Owls use interaural time differences (ITDs) to locate a sound source. They compute ITD in a specialized neural circuit that consists of axonal delay lines from the cochlear nucleus magnocellularis (NM) and coincidence detectors in the nucleus laminaris (NL). Recent physiological recordings have shown that tonal stimuli induce oscillatory membrane potentials in NL neurons (Funabiki K, Ashida G, Konishi M. J Neurosci 31: 15245-15256, 2011). The amplitude of these oscillations varies with ITD and is strongly correlated to the firing rate. The oscillation, termed the sound analog potential, has the same frequency as the stimulus tone and is presumed to originate from phase-locked synaptic inputs from NM fibers. To investigate how these oscillatory membrane potentials are generated, we applied recently developed signal-to-noise ratio (SNR) analysis techniques (Kuokkanen PT, Wagner H, Ashida G, Carr CE, Kempter R. J Neurophysiol 104: 2274-2290, 2010) to the intracellular waveforms obtained in vivo. Our theoretical prediction of the band-limited SNRs agreed with experimental data for mid- to high-frequency (>2 kHz) NL neurons. For low-frequency (≤2 kHz) NL neurons, however, measured SNRs were lower than theoretical predictions. These results suggest that the number of independent NM fibers converging onto each NL neuron and/or the population-averaged degree of phase-locking of the NM fibers could be significantly smaller in the low-frequency NL region than estimated for higher best-frequency NL.

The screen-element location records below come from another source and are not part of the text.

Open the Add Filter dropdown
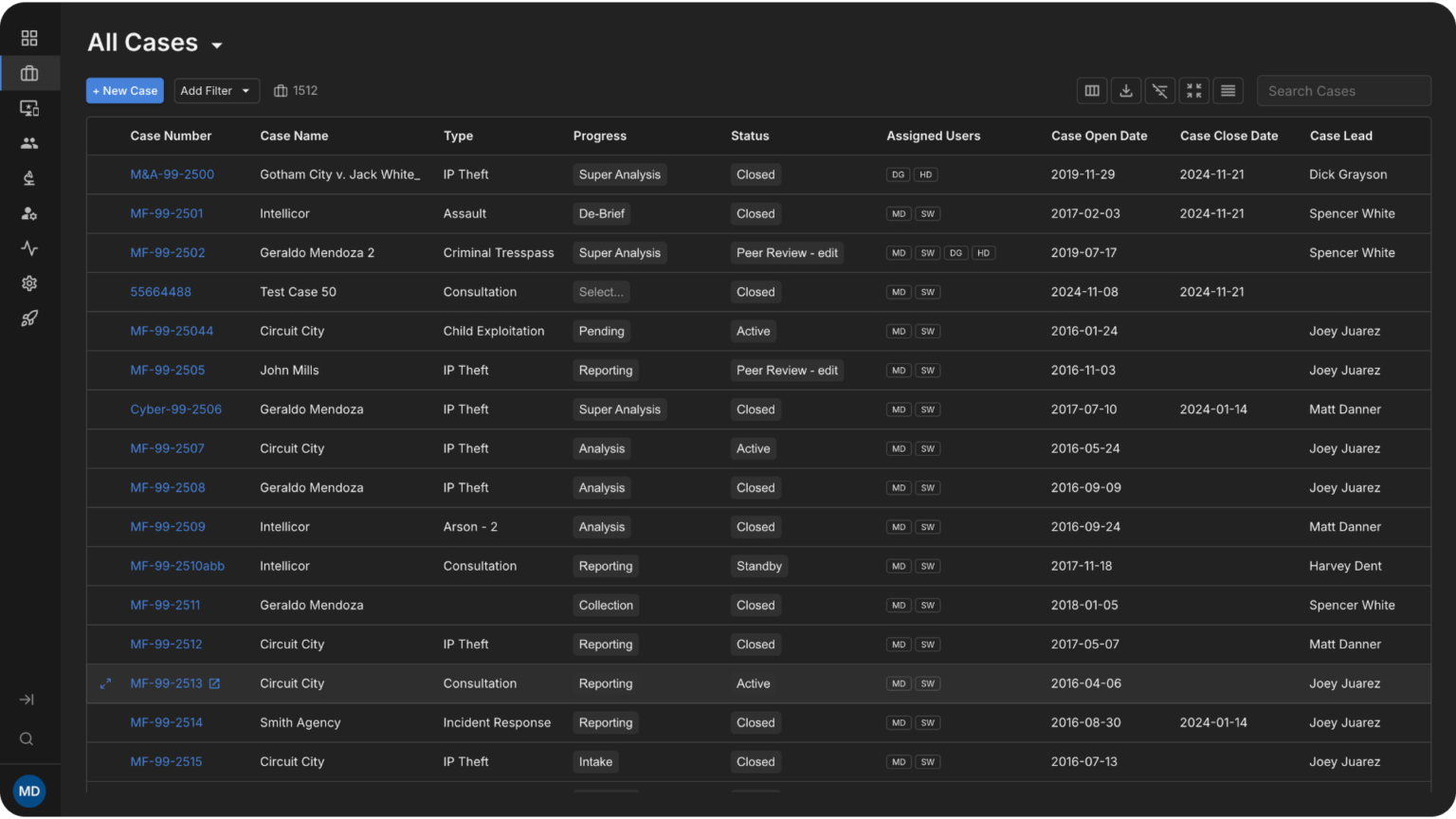pos(216,90)
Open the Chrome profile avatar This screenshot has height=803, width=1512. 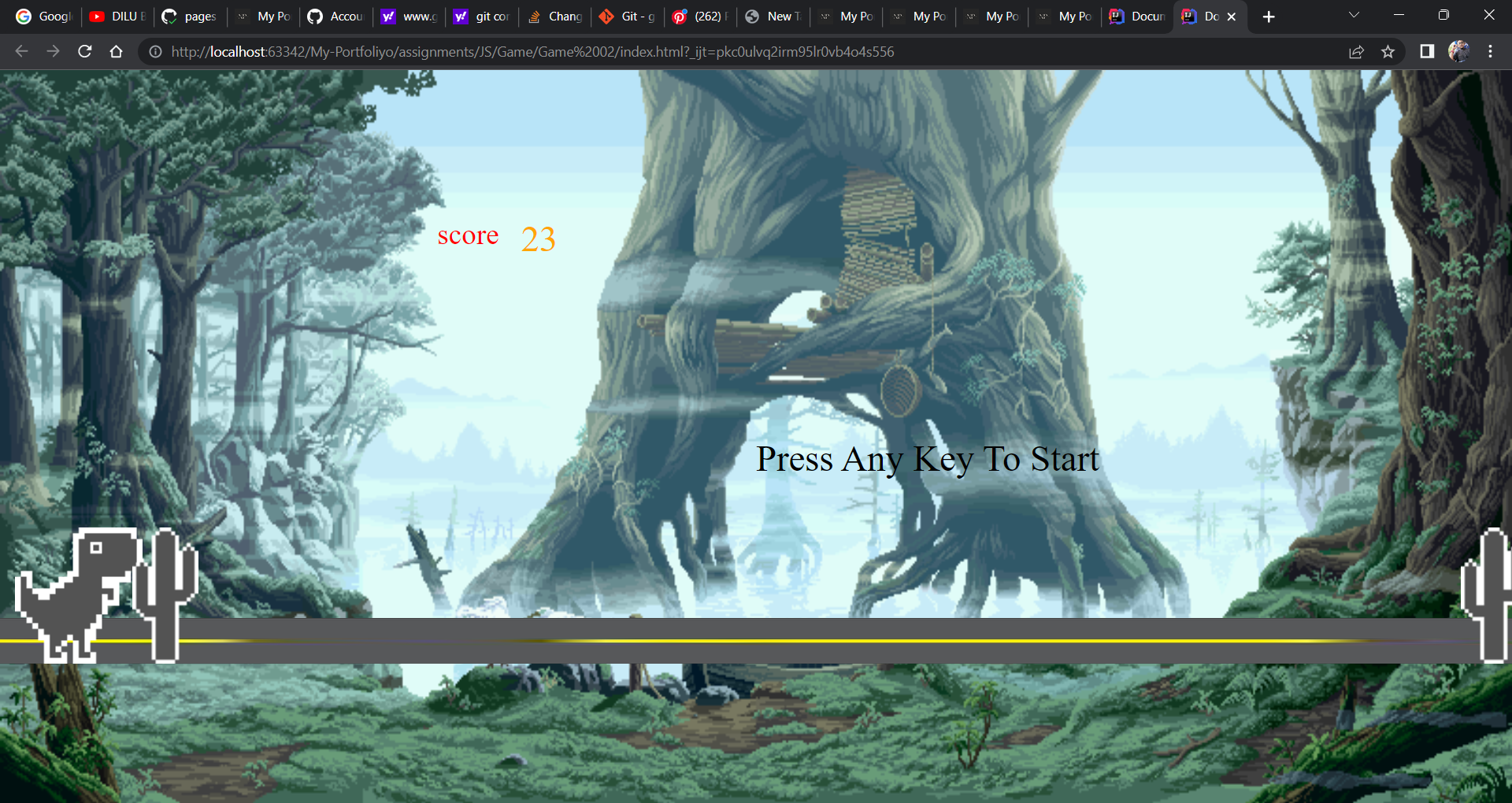(1458, 51)
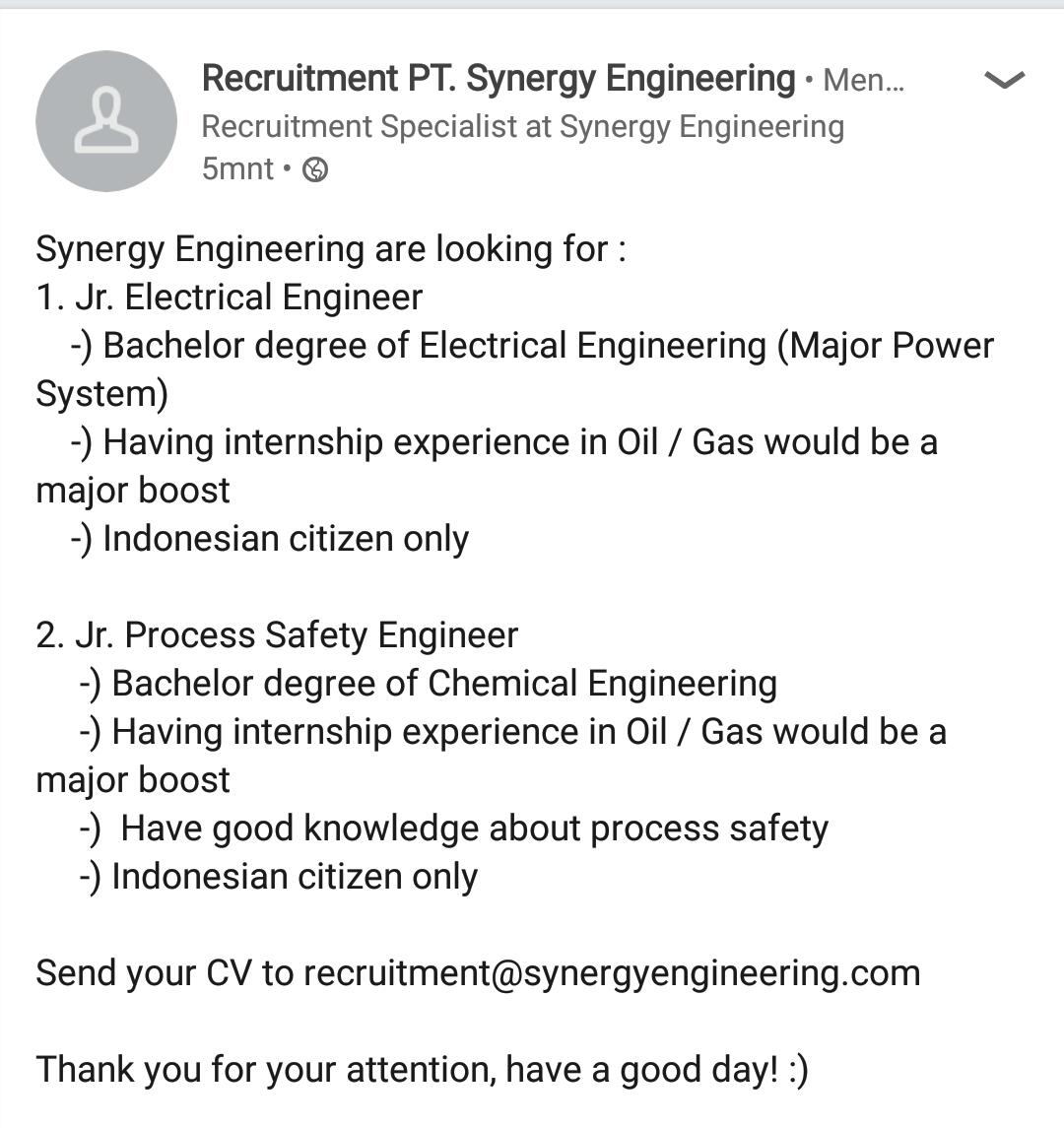Click "Indonesian citizen only" under Process Safety Engineer
Screen dimensions: 1064x1128
click(x=294, y=877)
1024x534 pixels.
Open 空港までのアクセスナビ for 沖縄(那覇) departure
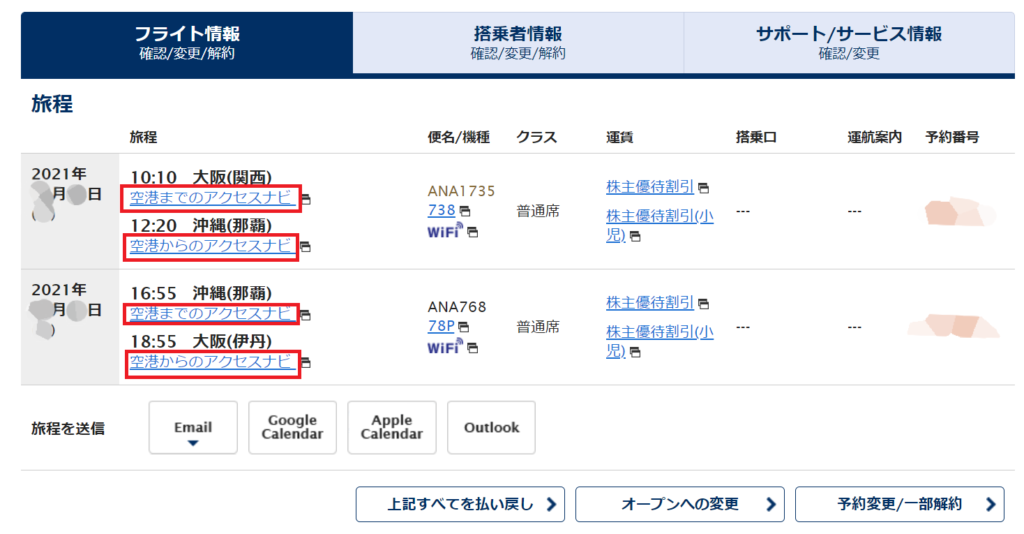[x=212, y=314]
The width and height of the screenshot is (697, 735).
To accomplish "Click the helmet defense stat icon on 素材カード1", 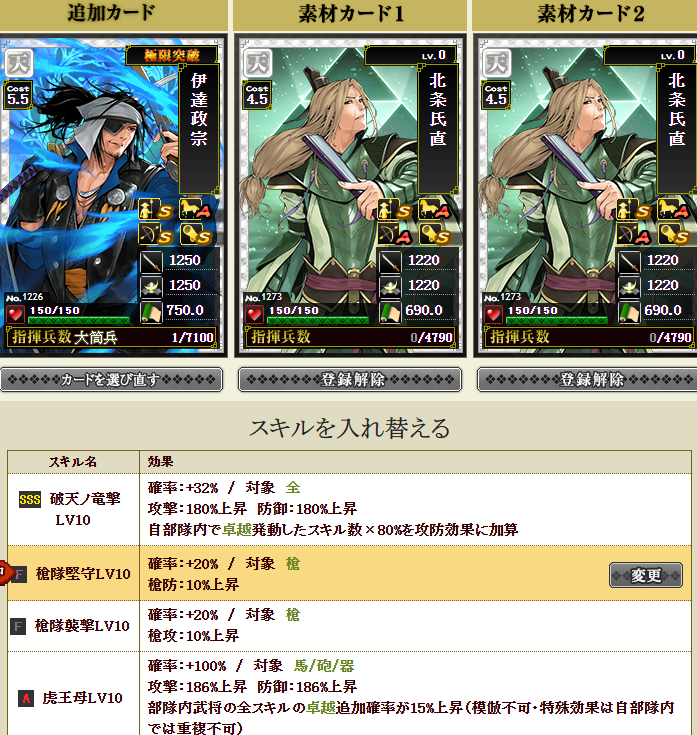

On the origin of the extracellular field potential in the nucleus laminaris of the barn owl (Tyto alba).

The neurophonic is a sound-evoked, frequency-following potential that can be recorded extracellularly in nucleus laminaris of the barn owl. The origin of the neurophonic, and thus the mechanisms that give rise to its exceptional temporal precision, has not yet been identified. Putative generators of the neurophonic are the activity of afferent axons, synaptic activation of laminaris neurons, or action potentials in laminaris neurons. To identify the generators, we analyzed the neurophonic in the high-frequency (>2.5 kHz) region of nucleus laminaris in response to monaural pure-tone stimulation. The amplitude of the neurophonic is typically in the millivolt range. The signal-to-noise ratio reaches values beyond 30 dB. To assess which generators could give rise to these large, synchronous extracellular potentials, we developed a computational model. Spike trains were produced by an inhomogeneous Poisson process and convolved with a spike waveform. The model explained the dependence of the simulated neurophonic on parameters such as the mean rate, the vector strength of phase locking, the number of statistically independent sources, and why the signal-to-noise ratio is independent of the spike waveform and subsequent filtering of the signal. We found that several hundred sources are needed to reach the observed signal-to-noise ratio. The summed coherent signal from the densely packed afferent axons and activation of their synapses on laminaris neurons are alone sufficient to explain the measured properties of the neurophonic.